Figure 4.

Involvement of convallatoxin in morphine antinociceptive tolerance and dependence. (A) Experiment flowchart for testing of drug effects on morphine tolerance and dependence. (B,C) Acute (B) and chronic (C) antinociceptive effects of each treatment in mice measured using tail-flick test. (B; upper panel) Treatment F_3,16 = 1938, min F_3,48 = 3828, interaction F_9,48 = 1089; (C; upper panel) Treatment F_3,16 = 80.31, min F_3,48 = 41.5, interaction F_9,48 = 18.41; all p < 0.001 (2-way ANOVA).

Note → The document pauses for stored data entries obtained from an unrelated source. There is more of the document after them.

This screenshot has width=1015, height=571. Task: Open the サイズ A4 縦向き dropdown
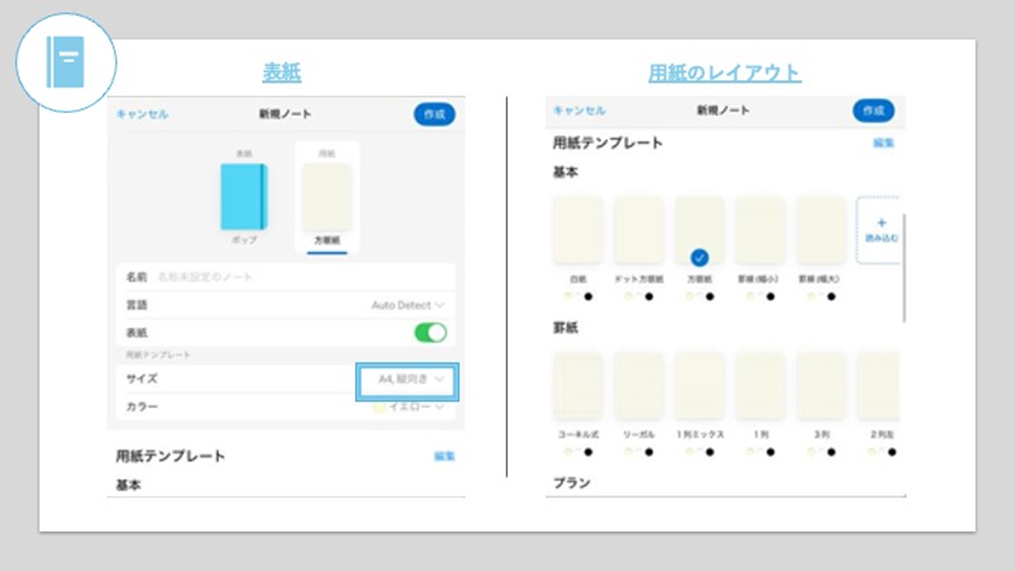(x=408, y=380)
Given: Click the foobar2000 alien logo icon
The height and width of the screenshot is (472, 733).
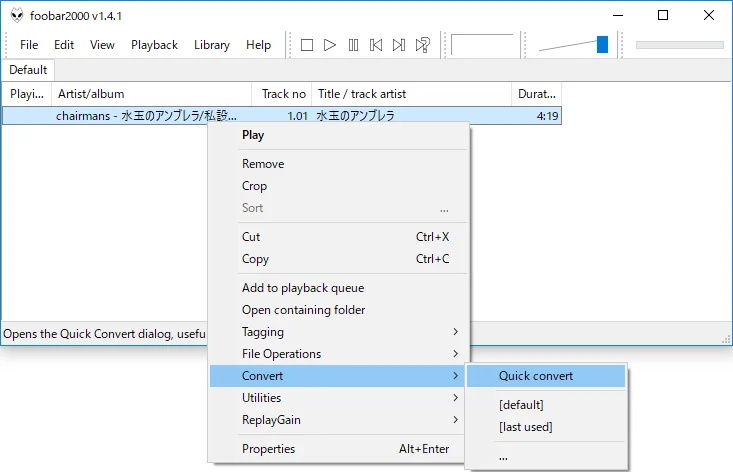Looking at the screenshot, I should pos(16,15).
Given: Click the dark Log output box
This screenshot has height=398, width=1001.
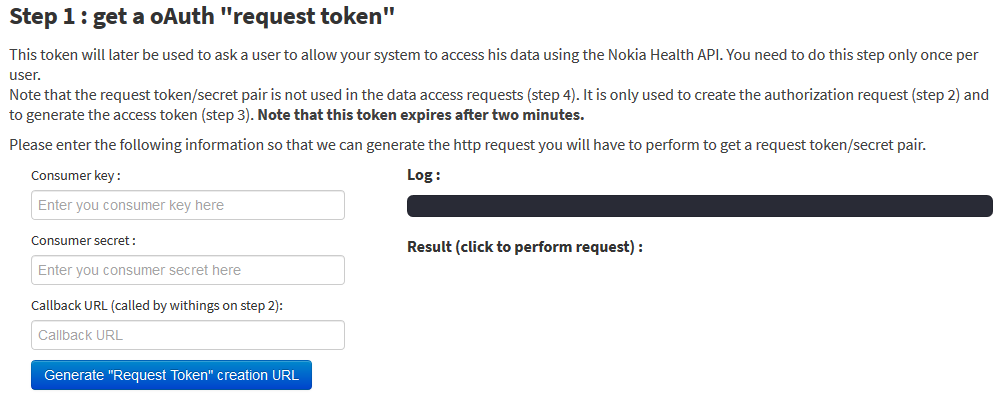Looking at the screenshot, I should click(x=700, y=206).
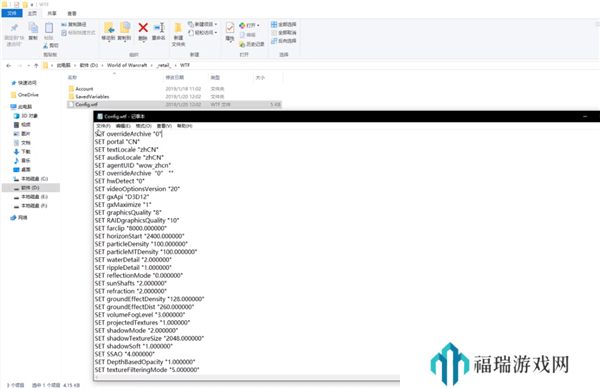
Task: Open the New item dropdown
Action: 203,24
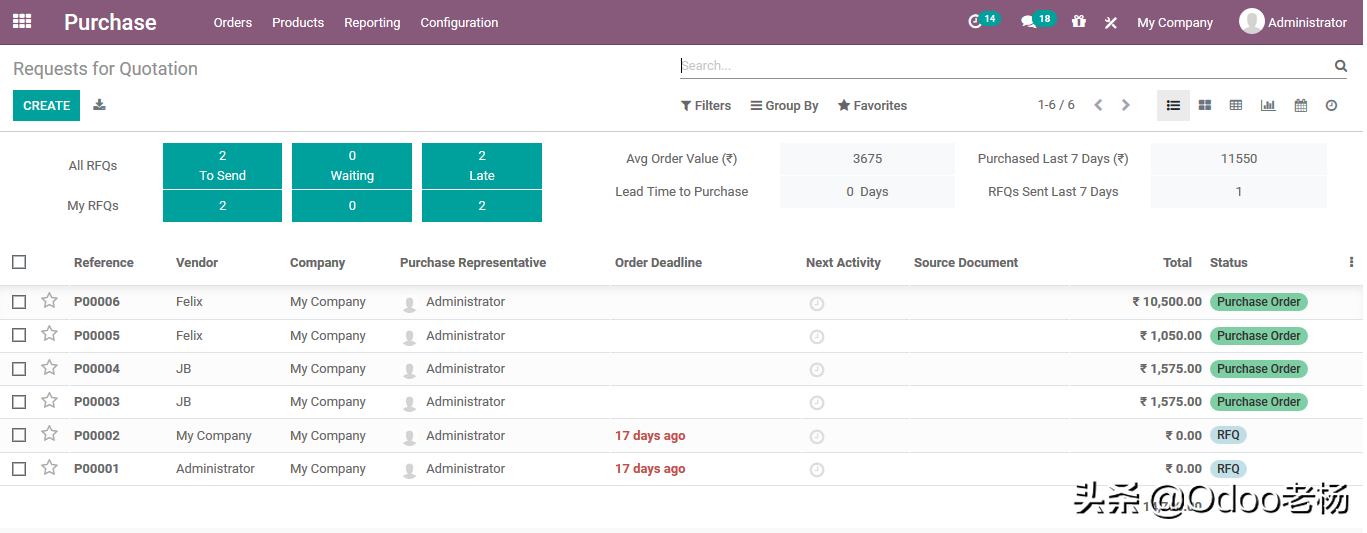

Quantitative results from time-response curves are presented as AUC. (B; lower panel) F_3,16 = 1068; (C; lower panel) F_3,16 = 62.45; all p < 0.001 (1-way ANOVA). (D) Chronic convallatoxin diminished naloxone-precipitated withdrawal jumping. F_3,16 = 44.58, p < 0.001 (1-way ANOVA). (E) The acute antinociceptive effects of each treatment in morphine-tolerant mice. Treatment F_4,20 = 30.24, min F_3,60 = 81.9, interaction F_12,60 = 18.07; all p < 0.001 (2-way ANOVA; upper panel). Quantitative results from time-response curves, presented as AUC. F_4,20 = 26.54, p < 0.001 (1-way ANOVA; lower panel). (F) Experiment flowchart determining the acute drug effects on naloxone-precipitated withdrawal jumping in morphine-tolerant mice (upper panel). Acute convallatoxin diminished morphine withdrawal. F_3,16 = 38.56, p < 0.001 (1-way ANOVA; lower panel). (G) Representative immunofluorescence images of MOR (red) and WGA (green) distribution in the mouse DRG after chronic drug treatment. DAPI (blue) was a nuclear marker. Scale bar, 20 μm. Data in B (upper panel), C (upper panel), E (upper panel), **p < 0.01, ***p < 0.001 versus vehicle group. ^#p < 0.05, ^##p < 0.01, ^###p < 0.001 versus morphine-alone group (Bonferroni’s post hoc tests). Data in B (lower paner), C (lower panel), (D,E) (lower paner), (F), *p < 0.05, ***p < 0.001 versus vehicle group. ^#p < 0.05, ^##p < 0.01, ^###p < 0.001 versus morphine-alone group (Newman-Keuls post hoc tests). The values indicate the mean ± s.e.m. MPE, maximum possible effect.